Ngorongoro Highlands, Tanzania—on Foot
Tanzania Journeys’ “human-powered journey” from the Ngorongoro Conservation Area to Lake Natron is a remote experience that “challenges, connects and humbles those willing to take it,” says company founder Seema Shah. “With a combined two-day trek and two-day cultural experience, this itinerary offers deeper ways to explore remote and unique places in Tanzania and connect with its people.” After a supported hike led by Maasai guides, the rest of the trip is dedicated to visiting Lake Natron, the “devastatingly beautiful soda lake” where 75% of the world’s lesser flamingoes are born and one of the fascinating cultures of Tanzania’s diverse people radiates.
Lake Turkana, Kenya
Uncharted owners Chip and Sandy Cunningham recently had an experience they’re now offering to clients on custom trips: a helicopter safari to Lake Turkana. “Twenty-four hours felt like a week,” says Sandy. “The wildest form of reconnection in the most unconnected place, moments like this are pure magic on every level. This is truly one of the most spectacular off-the-grid experiences.” Maverick Chopper Pilot and third-generation Kenyan, Andrew Francombe, a long-time friend of the Cunningham family, takes off from Laikipia with the basics for a day and night away at the farthest reaches of northern Kenya. “Andrew is one of those rare breeds of humans who can bring even the most rudimentary experience to life in a brilliant Technicolor kind of way.”
Brahmaputra River, Assam, India
Ubuntu Life founder Nishant Badami is a passionate advocate for transformation travel, and she sees great value in visiting the Brahmaputra River. “Rivers and their tributaries are storytellers,” she says. “They bring tales from the lands that they flow through.” There are multiple communities along and around the mighty river.
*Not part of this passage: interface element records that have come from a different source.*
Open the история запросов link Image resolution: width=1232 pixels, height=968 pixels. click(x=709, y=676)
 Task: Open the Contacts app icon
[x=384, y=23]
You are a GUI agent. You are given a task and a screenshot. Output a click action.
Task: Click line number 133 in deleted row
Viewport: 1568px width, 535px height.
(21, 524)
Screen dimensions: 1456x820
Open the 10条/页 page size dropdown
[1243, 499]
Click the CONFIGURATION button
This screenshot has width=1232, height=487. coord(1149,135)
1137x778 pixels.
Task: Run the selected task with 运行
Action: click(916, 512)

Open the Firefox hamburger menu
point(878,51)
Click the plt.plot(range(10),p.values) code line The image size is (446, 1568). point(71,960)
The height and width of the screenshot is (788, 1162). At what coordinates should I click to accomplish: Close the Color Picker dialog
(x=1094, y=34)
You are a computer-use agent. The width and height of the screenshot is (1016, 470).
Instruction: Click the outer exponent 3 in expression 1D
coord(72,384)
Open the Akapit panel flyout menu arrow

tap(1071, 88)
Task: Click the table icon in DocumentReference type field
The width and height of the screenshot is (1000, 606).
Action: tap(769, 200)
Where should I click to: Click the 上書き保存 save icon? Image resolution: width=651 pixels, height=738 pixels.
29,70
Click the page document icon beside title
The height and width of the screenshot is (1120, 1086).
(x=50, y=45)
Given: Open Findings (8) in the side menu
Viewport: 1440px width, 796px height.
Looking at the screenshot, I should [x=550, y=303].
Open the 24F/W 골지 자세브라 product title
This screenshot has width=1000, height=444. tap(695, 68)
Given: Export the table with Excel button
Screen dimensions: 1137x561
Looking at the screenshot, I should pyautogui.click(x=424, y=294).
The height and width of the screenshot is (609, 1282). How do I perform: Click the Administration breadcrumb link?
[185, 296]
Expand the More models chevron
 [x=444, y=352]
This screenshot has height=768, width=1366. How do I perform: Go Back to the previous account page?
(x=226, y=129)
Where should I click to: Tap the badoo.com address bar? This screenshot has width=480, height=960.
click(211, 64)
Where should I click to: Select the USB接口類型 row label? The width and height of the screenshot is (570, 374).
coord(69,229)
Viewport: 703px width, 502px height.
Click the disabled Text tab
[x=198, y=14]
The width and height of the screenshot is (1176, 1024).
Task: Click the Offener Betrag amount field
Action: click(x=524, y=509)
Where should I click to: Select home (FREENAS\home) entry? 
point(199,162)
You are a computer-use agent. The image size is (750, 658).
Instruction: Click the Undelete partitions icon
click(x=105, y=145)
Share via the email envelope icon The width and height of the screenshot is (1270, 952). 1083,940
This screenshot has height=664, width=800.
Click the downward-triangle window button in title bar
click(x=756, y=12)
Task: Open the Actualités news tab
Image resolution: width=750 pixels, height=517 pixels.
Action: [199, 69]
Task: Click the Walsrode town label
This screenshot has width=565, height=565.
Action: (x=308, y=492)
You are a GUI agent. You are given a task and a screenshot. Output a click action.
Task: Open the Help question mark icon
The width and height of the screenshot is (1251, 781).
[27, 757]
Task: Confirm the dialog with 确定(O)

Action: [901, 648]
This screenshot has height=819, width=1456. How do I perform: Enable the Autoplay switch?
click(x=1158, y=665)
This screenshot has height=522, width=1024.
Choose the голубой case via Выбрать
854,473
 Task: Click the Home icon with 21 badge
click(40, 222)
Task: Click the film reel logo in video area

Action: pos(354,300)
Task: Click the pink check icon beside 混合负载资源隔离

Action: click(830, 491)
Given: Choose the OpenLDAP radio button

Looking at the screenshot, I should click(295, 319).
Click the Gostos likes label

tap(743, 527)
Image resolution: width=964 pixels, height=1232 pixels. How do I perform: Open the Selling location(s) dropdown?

Some are still trying to strengthen their identities; some have already made their place. Visiting the region, whether on a private, customizable journey on a luxurious boat (with a home stay at the end) or as part of a special small-group trip planned for January, is meant to “open our minds to what living with uncertainty truly is and how it builds resilience and innovation amongst the people.” Thirty percent of all deposits for the group trip will be donated to flood relief measures.
Everything Earth Changers organizes is based on positive impact, sustainable tourism, conservation and community benefit, and this ocean conservation-oriented adventure sailing trip to Palmyra Atoll are no exception. The journey begins in Hawaii and ends on the Oceanic island of Kiribati, but the focus is on the atoll, a relatively new National Wildlife Refuge within the Pacific Remote Islands Marine National Monument. “It’s a Nature Conservancy and US Fish & Wildlife Service–managed research station on Pacific ecosystems,” explains Earth Changers founder Vicky Smith. “Palmyra only opened for visits in 2019, then was promptly shut again for Covid, so very very few visitors have ever been there! It’s one of the best places in the world for snorkeling.”
Papua New Guinea
“Few places are truly off the beaten path, and Papua New Guinea is one of them.” says Beth Whitman of Wander Tours, whose company takes guests to visit the country. “With nearly 850 tribes speaking nearly as many languages, and few roads linking one location to the next, the country remains a wild and tribally fueled location where locals don face paint, bird feathers, pig tusks and hornbill beaks as part of their traditional clothing for ceremonies and festivals.” While most companies focus on diving and visits to the islands, Wander Tours focuses on small villages and incorporate little-known as well as large singsings (festivals).